Hi all,
I'm an epidemiologist by training and my former colleagues at the University of Washington (
healthdata.org) [and collaborators around the world] are currently doing a lot of work on Covid-19 data collation and analysis, which is being documented here:
Github repo:
https://github.com/beoutbreakprepared/nCoV2019
Initial visualization:
healthmap.org/covid-19/
Nature article:
https://www.nature.com/articles/s41597-020-0448-0.pdf
Lancet article:
https://www.thelancet.com/journals/laninf/article/PIIS1473-3099(20)30119-5/fulltext
They're having a hard time keeping up with all of the new sources, which they're largely manually checking and copying data from into a spreadsheet a few times a day. They're looking for help automating that process so that they can focus more on building models and delivering results to stakeholders in governments, health systems, and non-profits around the world.

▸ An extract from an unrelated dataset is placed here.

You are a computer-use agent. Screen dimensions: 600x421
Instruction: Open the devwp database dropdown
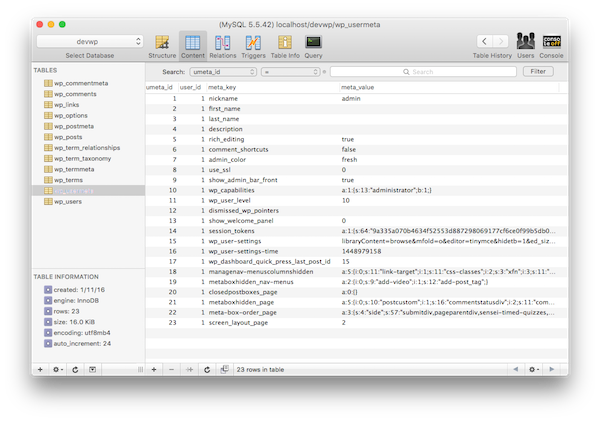84,42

They are working right now on compiling a list of all of the websites they regularly gather data from and then I'd like to help them create Prefect Flows to run BeautifulSoup tasks a few times a day to check the sites for updates, parse the results, and add them to their data sources.
@Chris White and
@David Abraham have generously offered up a free Prefect Cloud account for us to use, so should be easy for us to get started.
I expect there to be about 100 different sites to write parsers for, so I'd love to get some help crowdsourcing that effort. If you'd like to be involved, please respond here or email me at
kyleforeman@gmail.com. I'll aim to have a kickoff meeting this Saturday so that we can figure out how best to tackle the problem.